Please return all lines of the data below containing the string "Joseph".

#### Extracted entries
^^^^^^^^^^^^^^^^

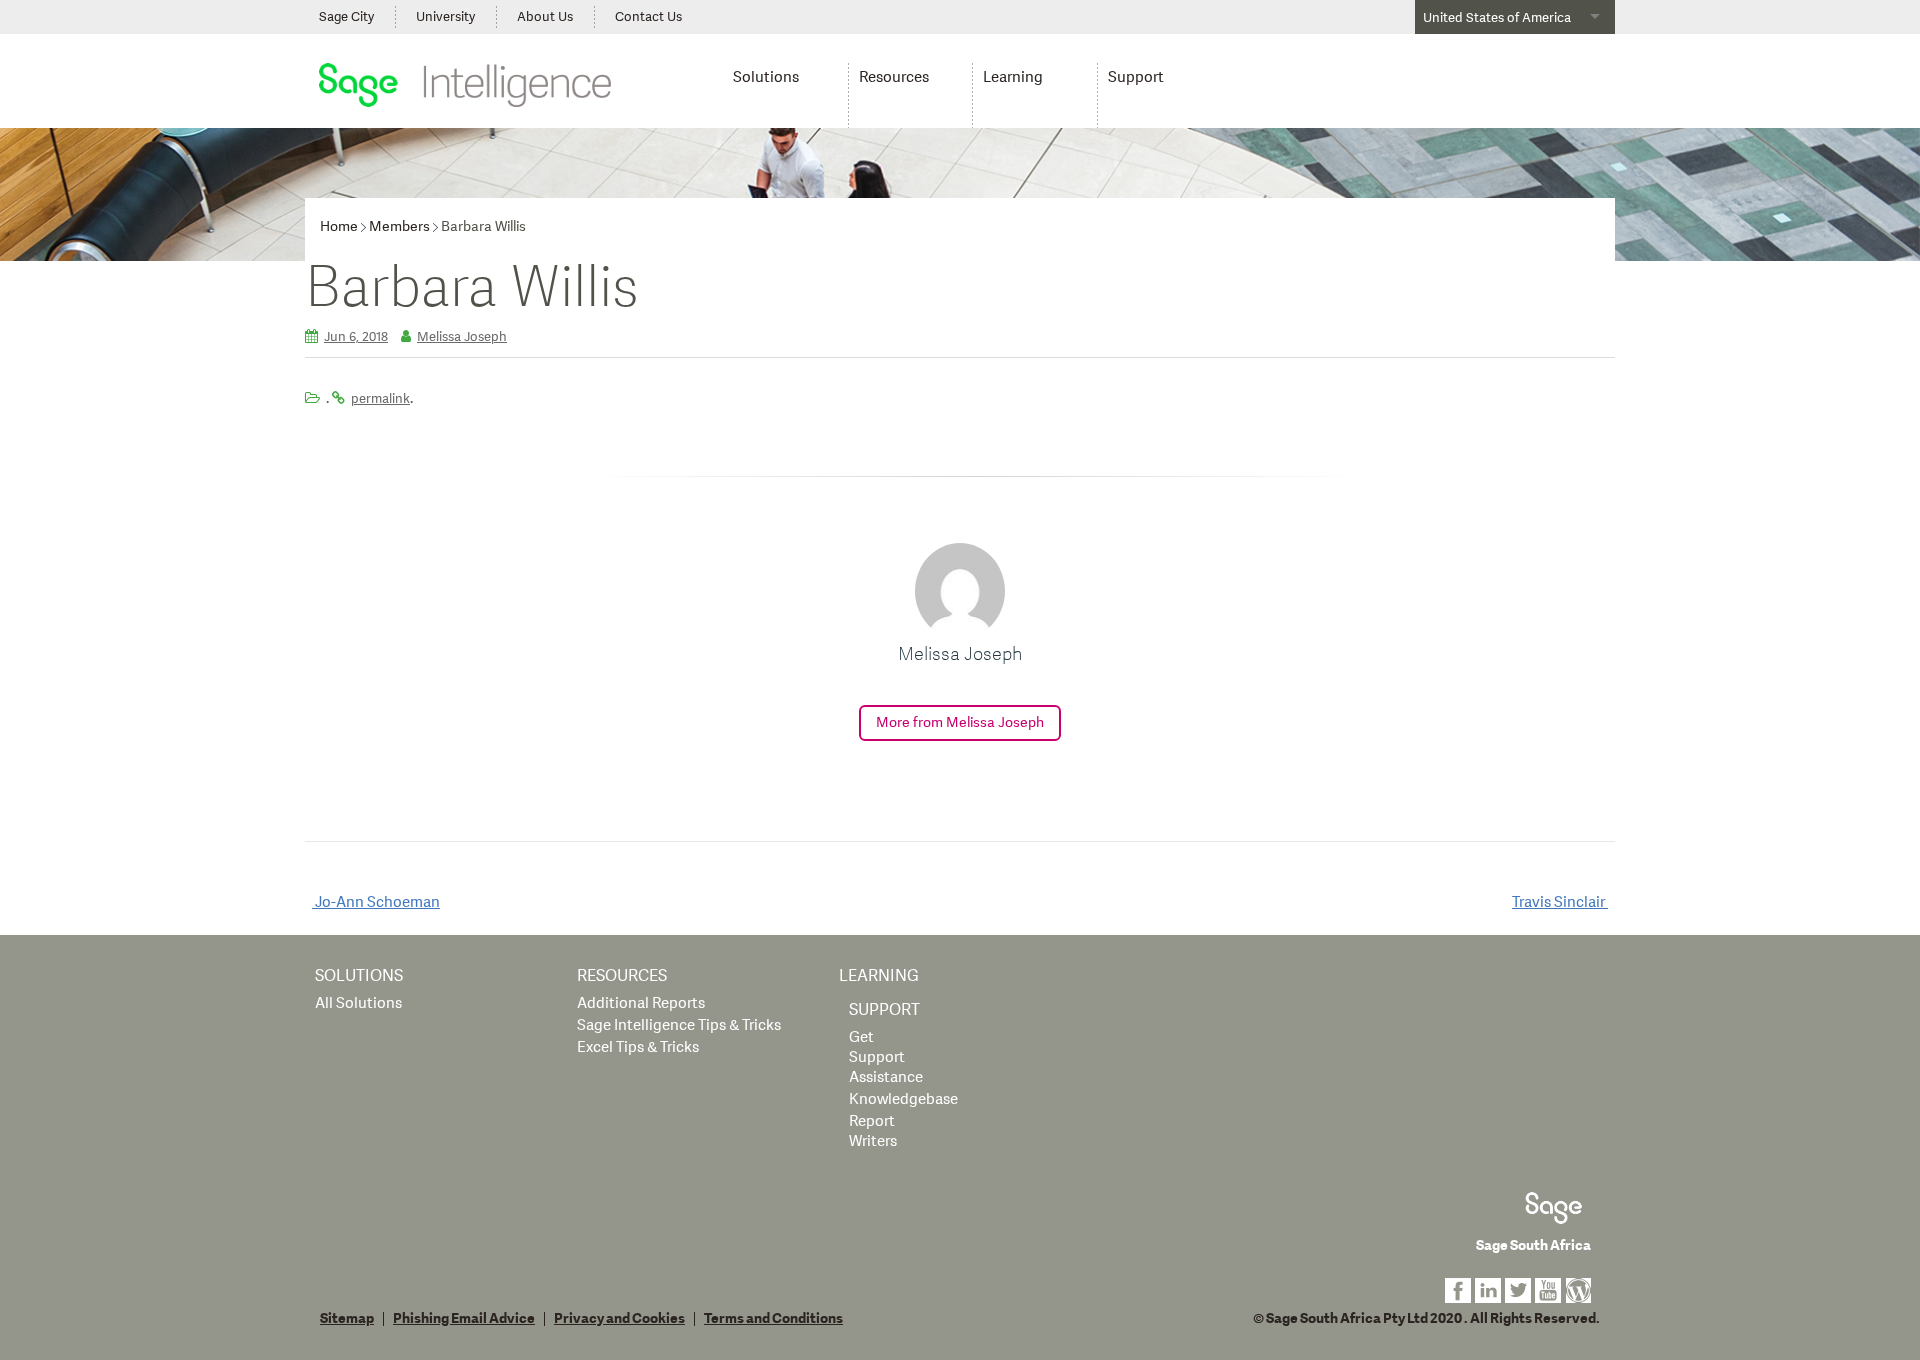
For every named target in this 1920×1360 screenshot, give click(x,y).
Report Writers (873, 1131)
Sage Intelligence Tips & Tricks (679, 1025)
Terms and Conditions (773, 1319)
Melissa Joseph (462, 337)
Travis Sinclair (1560, 902)
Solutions (766, 77)
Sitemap (347, 1319)
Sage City (346, 17)
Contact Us (648, 17)
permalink (380, 399)
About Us (545, 17)
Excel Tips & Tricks (638, 1047)
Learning (1013, 77)
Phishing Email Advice (464, 1319)
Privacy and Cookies (619, 1319)
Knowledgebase (903, 1099)
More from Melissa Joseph (960, 722)
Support (1136, 77)
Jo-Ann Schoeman (376, 902)
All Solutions (358, 1003)
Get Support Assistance (886, 1057)
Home (339, 226)
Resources (894, 77)
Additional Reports (641, 1003)
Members (399, 226)
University (445, 17)
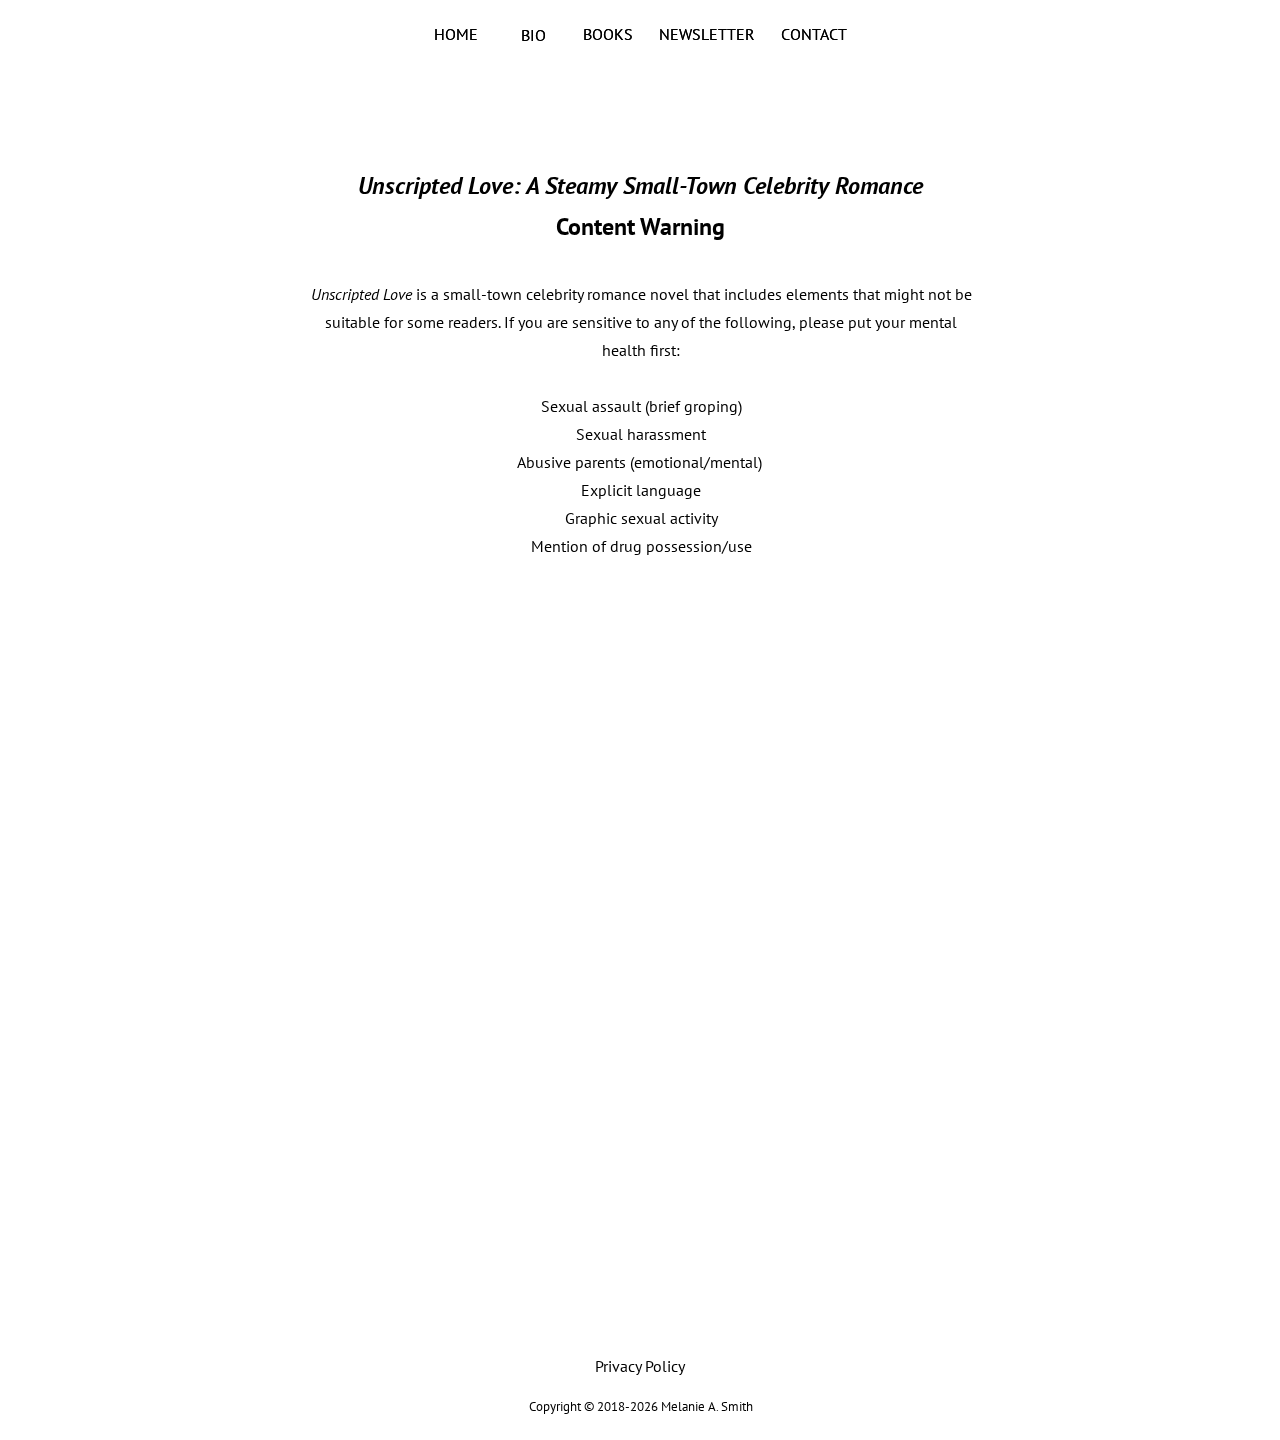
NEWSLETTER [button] (709, 34)
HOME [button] (456, 34)
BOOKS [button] (610, 34)
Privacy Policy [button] (640, 1366)
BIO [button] (533, 35)
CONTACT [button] (815, 34)
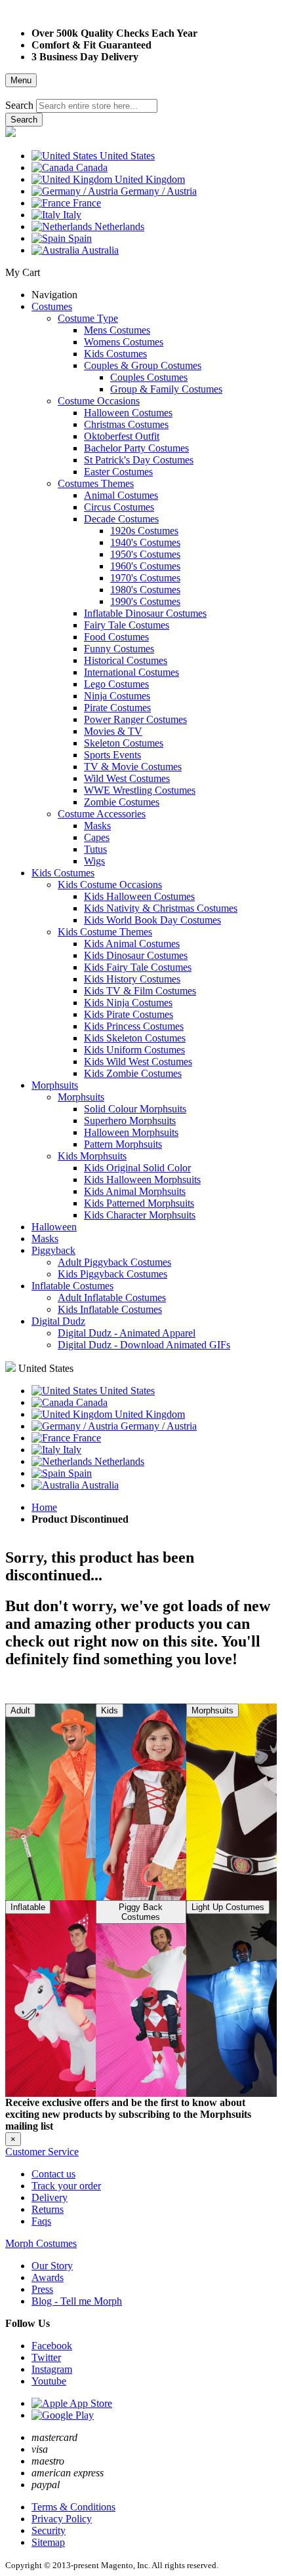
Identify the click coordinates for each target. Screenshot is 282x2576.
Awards (47, 2277)
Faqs (41, 2221)
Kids (109, 1710)
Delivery (49, 2197)
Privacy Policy (61, 2518)
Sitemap (48, 2542)
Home (44, 1507)
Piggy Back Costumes (141, 1912)
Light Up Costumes (227, 1907)
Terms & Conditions (73, 2506)
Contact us (53, 2173)
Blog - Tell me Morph (76, 2301)
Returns (47, 2209)
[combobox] (96, 106)
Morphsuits (212, 1710)
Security (48, 2530)
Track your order (66, 2185)
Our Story (52, 2265)
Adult (20, 1710)
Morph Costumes (41, 2243)
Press (42, 2289)
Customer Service (42, 2151)
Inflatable (27, 1907)
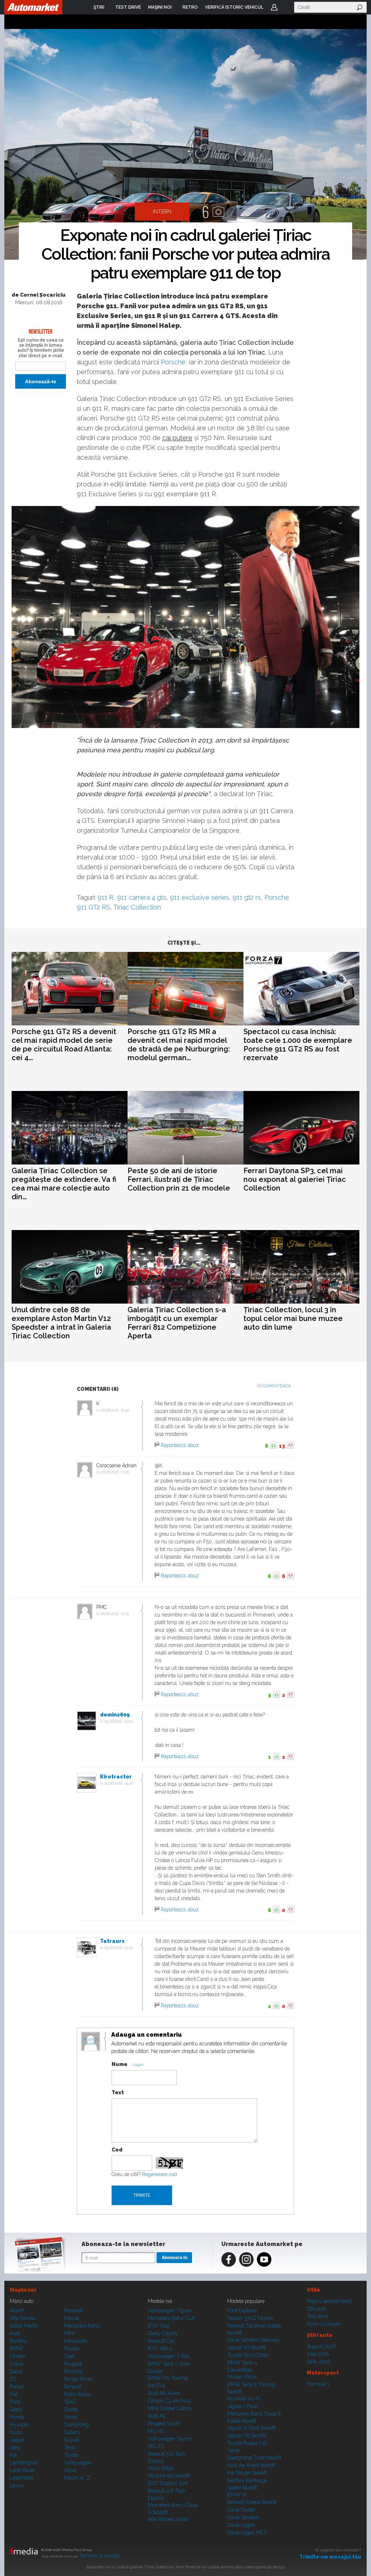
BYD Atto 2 (160, 2348)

^^^^^^^^^^^^^^^^

#### Result below
Melissa Joseph (462, 337)
More from Melissa Joseph (960, 722)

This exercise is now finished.